The number of airlines offering WiFi service on select planes has grown exponentially, but it certainly hasn’t become an industry standard. For those who spend a significant amount of time in the air, there are definite advantages to a hotspot aircraft; here are ten of the reasons I wish the service was offered on every plane I boarded.
- Making Hotel Reservations – There’s always at least one detail that falls through the cracks during the travel-arrangement process.
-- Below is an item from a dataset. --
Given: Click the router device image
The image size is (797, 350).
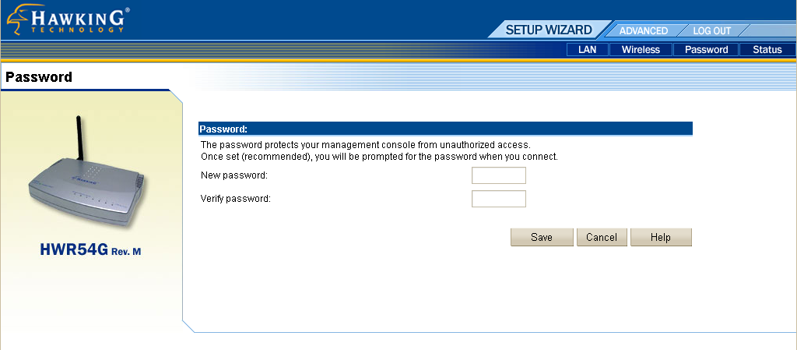Looking at the screenshot, I should click(x=86, y=186).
Realizing that you don’t have a hotel booked at takeoff makes for a nerve-wracking flight, especially during heavy travel season.
- Arranging Car Rental – The ability to arrange car rental in-flight is another huge perk of airline WiFi; like hotel reservations, booking a rental can sometimes fall through the cracks of planning.
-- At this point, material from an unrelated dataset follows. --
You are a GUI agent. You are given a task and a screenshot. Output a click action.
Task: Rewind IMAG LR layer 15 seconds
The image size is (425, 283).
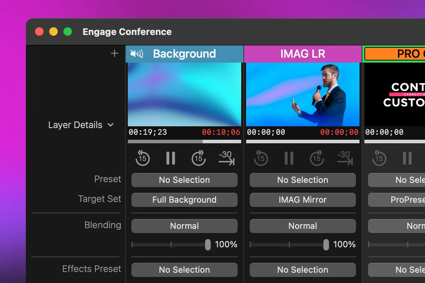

- Flight Updates – The ability to check on delayed connecting flight or get real-time flight information online is another great convenience feature in-flight internet access offers.
- Entertainment On Demand – Gone are the days of bad in-flight movies; internet access makes watching video and listening to the online radio station of your choice a snap.
- Working In-Flight – While there are plenty of people who consider their flight time a chance to decompress, being able to work on projects and answer email while en route to a business destination or tie up loose ends before landing in a vacation spot offers serious peace of mind.
- Instant Messaging – Talking to friends and family members on the ground to coordinate airport pickups and make plans really cuts down on itinerary-related confusion.
- Trip Planning – Checking out local restaurants, sightseeing and places of interests around your travel destination before ever touching the ground is a luxury afforded to the lucky few who manage to get a WiFi enabled flight; it’s also one of the reasons I wish all flights had WiFi.
- Long Flights Are Boring – One of the easiest things to do online is to waste time. While this can lead to trouble on the ground, it’s a blessing on those mind-numbing extended flights.
- Social Networking – Though it’s only been a part of daily life for a few years, most of us can barely remember what life was like before Facebook and Twitter. Being cut off from what’s quickly becoming our biggest social outlet for too long can be unsettling, to say the least.
- Weather Updates and Forecasts – Checking the current weather conditions of your destination can be important, especially to track developing storms or weather that could affect your plans. Access to extended forecasts, radar and any potential problems allows for last-minute adjustments.
Most major airlines have plans to introduce WiFi capability to all of their planes by the end of 2012, but there are some indications that it hasn’t reached the expected level of popularity in the test markets. With travelers citing the relatively high cost of access and inconvenience of using a laptop in the close quarters of coach, airlines could potentially opt not to expand their WiFi offerings.